Smalts Cerulean Blue
Smalts Cerulean Blue
Smalts Cerulean Blue, 1 Pound Bag. Colored Signs Smalts, Smalts, Smaltz, Smalting or Osmalto is a time old tradition of making a long lasting textured Sign background by embedding aggregate smalt made fine pigmented glass or colored sands. Smaltings were most popular from 1865-1935. Originally Buildings exterior walls were coated with Smaltz from the second floor on up to extend the life of the paint job out 20-25 years. Eventually Smalts worked it's way up to the roof, and that's were we see Smalting on a mass with modern roofing tiles.
Sand Smalts how to: Sand Smaltz were created by soaking by soaking sand in a mixture of Gasoline and Pigment for 3 days to a week, then drained, followed up by throwing the stained sand against dry cardboard to absorb moisture and left to dry. Sand-Smalts make a tough surface, but the colored paint pigment still faded and don't hold up to the test of time. Sand Smaltz were nice but were eventually replaced by colored glass smaltz.
Colored Glass Smaltz are completely different. Colored Glass Smalts is made by mixing the color directly into the glass when being made, thus trapping the pigments color in glass giving Colored Glass Smaltz additional Ultra Violet ray protection from the sun. The nicest smalts are Transparent in nature, similar to precious stone like Rubies, Emeralds and Sapphires. Transparent Colored Glass Smalts allow the light rays travel through and produce beautiful sparkling smalted backgrounds that endure at a true craftsmen level.
Sign Painters and Sign Makers come from the Construction industry known as finishers and grainers, began using Smalts in their designed sign panels background and became the standard for many years still seen today in some of the nicest locations such as Disneyland, Resorts and Casinos.

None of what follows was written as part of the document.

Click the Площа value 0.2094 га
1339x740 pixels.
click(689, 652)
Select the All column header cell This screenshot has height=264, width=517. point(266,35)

Smalts-American or Imported Translucent German Smalts Colors. Smalts enhance even the simplest of signs. Make your Client's Signage unique!
Use Smalts as an accent color, for a sparkling boarder, or edge to edge background coverage with raised letters. With a smalted finish, your signs will stand out and get noticed.
Smalts, Smaltz, Smalting or Osmalto FAQ: How much smalt will I need? Typically 1 pound of smalt will cover 1 to 1 1/2 square feet of area depending on how thick you apply it.
How To Smalts Signs - A smaltz Tutorial on Osmalto
how to make a smalt background. smalted signs step by step.
- Mask off sign area you're smalting with 1/8" sandblast mask.
- Pick a paint color that matches your smalts colors best.
- Use Gilders Smalt Cream or Smiths Cream and mix 50/50 with oil based enamels such as One Shot sign painters enamel or japan oil colors.
- fill exposed areas to be smalted with 1/8" of enamel.
- Let mixed Smalt Cream and Paint stand and level for 1/2 hour. Temperatures and drying times may vary, always make a sample piece and monitor and record cure times for smalt.
- apply smalt to background by sprinkling over wet paint in light amounts, and then repeat the process as if spraying on, don't pour on all the smalt at once, but make several or more passes, allowing time to let the Smalt sink into the smalt cream paint mix. The first couple of coats of smalt will sink all the way in, but slowly after a couple of passes the smalt will build up evenly.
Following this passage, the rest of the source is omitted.